Les études empiriques menées ces trois dernières décennies en matière de dépendance physique au cannabis, sont arrivées à des conclusions contradictoires. Certains de ces travaux,

étudiant la dynamique chimique du THC dans l’organisme n’ont pas pu identifier un véritable phénomène de tolérance ni un syndrome de sevrage chez des êtres humains alors que d’autres ont mis en évidence quelques preuves de l’existence de ces phénomènes chez des animaux. Par contre, il existe un consensus quant à l’existence d’une série de comportements qui permettent de poser un diagnostic de dépendance selon les critères de la classification DSM- IV. Selon ces critères, un sujet est considéré comme « dépendant » lorsqu’il n’arrête pas sa consommation même si celle-ci devient compulsive et dégrade sa qualité de vie, la qualité de ses liens et la qualité de son avenir personnel et professionnel. Cependant, ces critères se basent sur une notion générale de dépendance à des substances psychoactives. Étant donné l’augmentation de la consommation de cannabis dans la population générale, une révision de ces critères serait utile pour mieux répondre aux besoins des cliniciens de l’adolescence.
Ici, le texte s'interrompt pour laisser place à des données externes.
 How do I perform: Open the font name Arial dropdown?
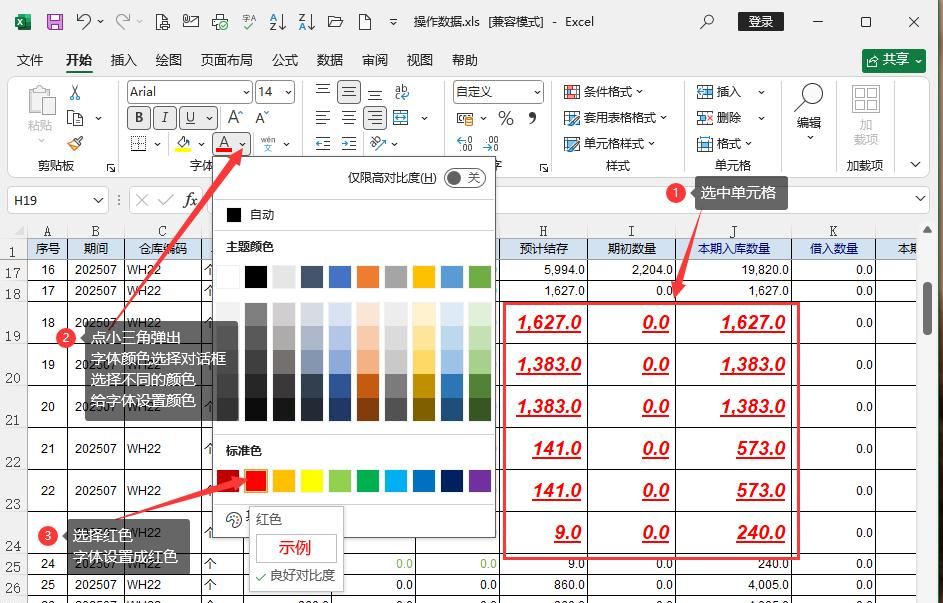[x=245, y=92]
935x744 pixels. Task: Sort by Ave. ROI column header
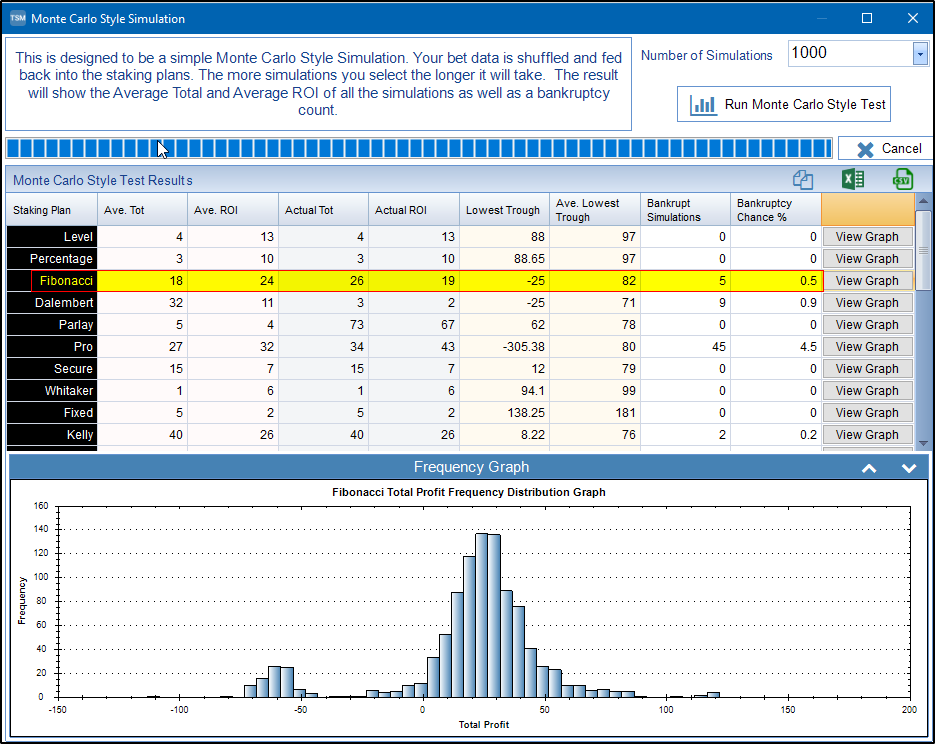(232, 210)
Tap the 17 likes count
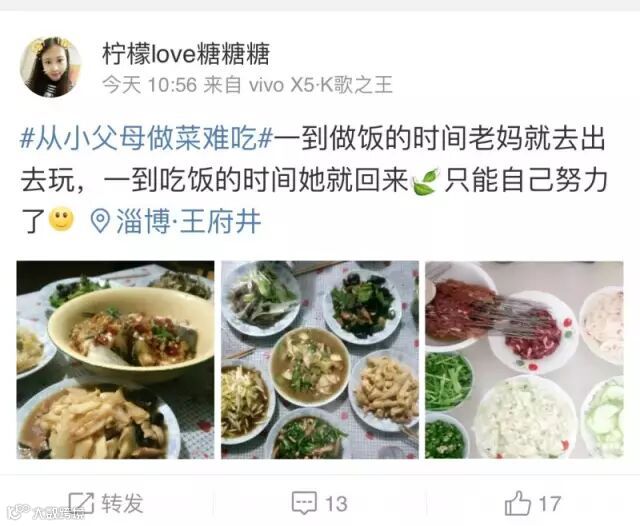The image size is (640, 526). 549,504
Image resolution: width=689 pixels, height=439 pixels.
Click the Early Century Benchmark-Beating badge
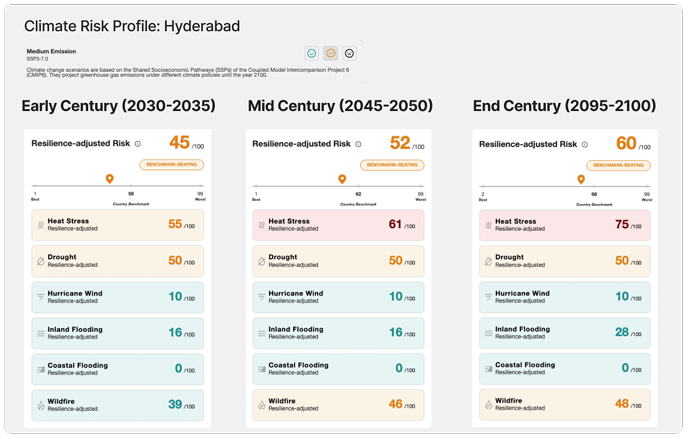pyautogui.click(x=171, y=164)
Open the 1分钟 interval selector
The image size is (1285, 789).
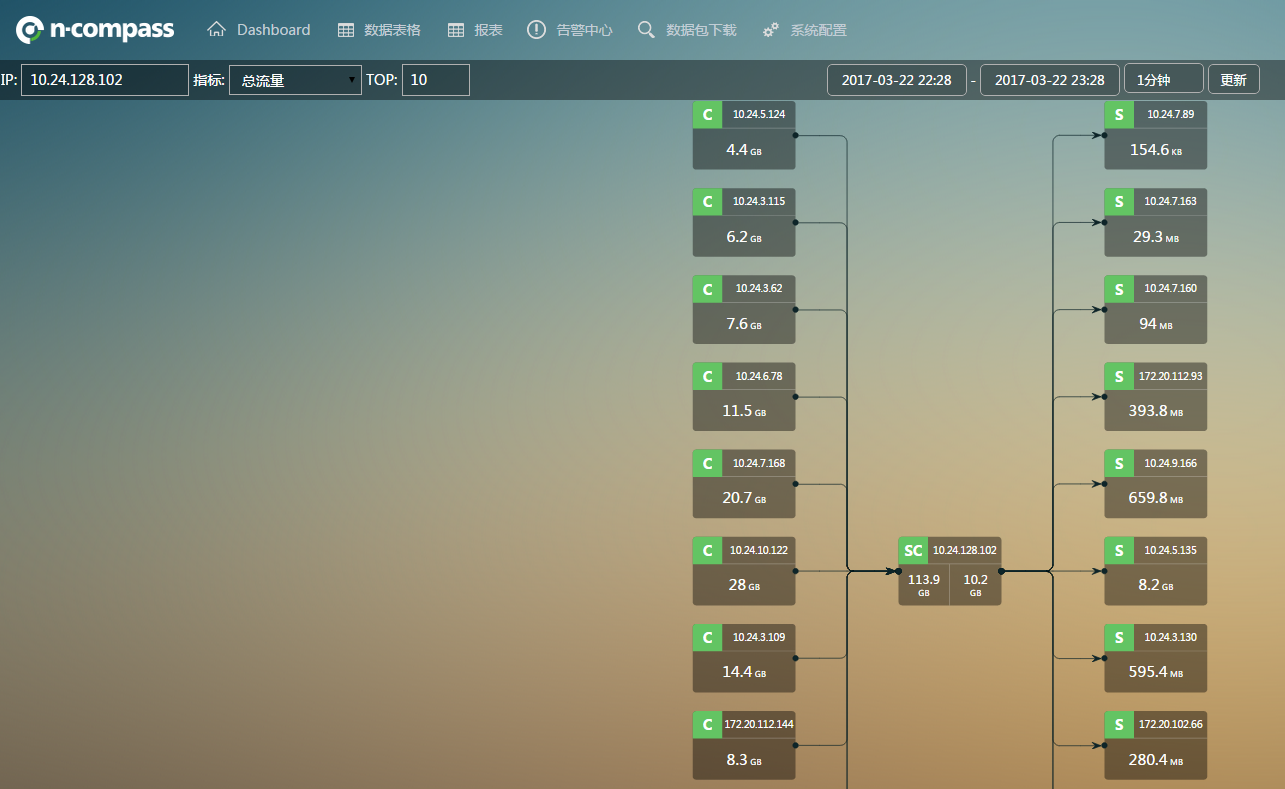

Il s’avère important de pouvoir mieux identifier les caractéristiques particulières de la dépendance au cannabis.

Une revue de la littérature montre que dans la plupart des recherches, la consommation de cannabis est étudiée parmi la consommation d’autres substances comme l’alcool, le tabac ou même des drogues dures comme la cocaïne ou l’héroïne. De plus, dans beaucoup d’études, il n’existe pas toujours une distinction claire entre les différents types de consommation (occasionnelle ou récréative, auto-thérapeutique ou anesthésique). S’intéresser de manière particulière à la consommation de cannabis, ainsi qu’aux effets recherchés par les consommateurs (effet euphorique, anxiolytique ou anesthésique), permettrait d’explorer davantage les éléments internes psychologiques de ce processus ainsi que le rôle de la substance dans le fonctionnement psychique des sujets dépendants.